Une constitution forte, de la régularité dans les traits, un courage peu commun, distinguent les Ansariens ; leurs femmes sont en général grandes et belles. C’est une race d’un sang pur et généreux comme la race maronite du Liban. Si la peuplade ansarienne vivait en paix avec elle-même, si elle pouvait se former en corps de nation bien compacte, bien unie, elle serait invincible dans ses montagnes, et secouerait facilement le joug des Turcs. Telle qu’elle est, la peuplade montagnarde est singulièrement redoutable en des temps de révolution ; aussi l’invasion égyptienne d’Ibrahim Pacha a-t-elle trouvé dans les Ansariens de rudes ennemis.

Les doctrines des Ansariens sont un mélange informe de toutes les doctrines d’Orient ; chacune des pages qui composent leur évangile est empruntée à des évangiles divers, et toutes ces pages sont souillées ou défigurées. Parmi les peuples orientaux, il en est qui ne sont plus aujourd’hui que des ruines, et la croyance à leur résurrection politique ne serait qu’un rêve.
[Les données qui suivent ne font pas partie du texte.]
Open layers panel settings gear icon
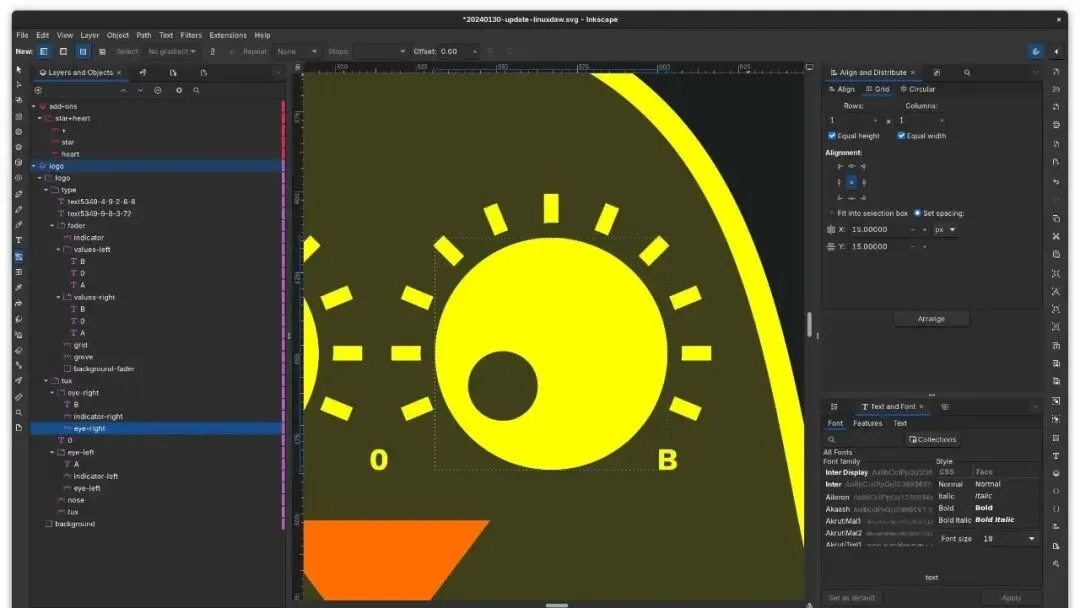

Il en est d’autres qui n’ont point encore vécu de la vie des nations, et qui se sont arrêtés dans la grossière ignorance d’une enfance de plusieurs siècles : de ce nombre sont les Ansariens ; qui nous dira leur future destinée ? Leur existence ne sera-t-elle jamais meilleure ? L’avenir ne leur réserve-t-il aucune lumière ? Y a-t-il des peuples condamnés à ne point connaître la vérité, semblables à ces nations hyperboréennes, dont nous parlent les poètes, qui ne verront jamais le soleil ?


Poujoulat.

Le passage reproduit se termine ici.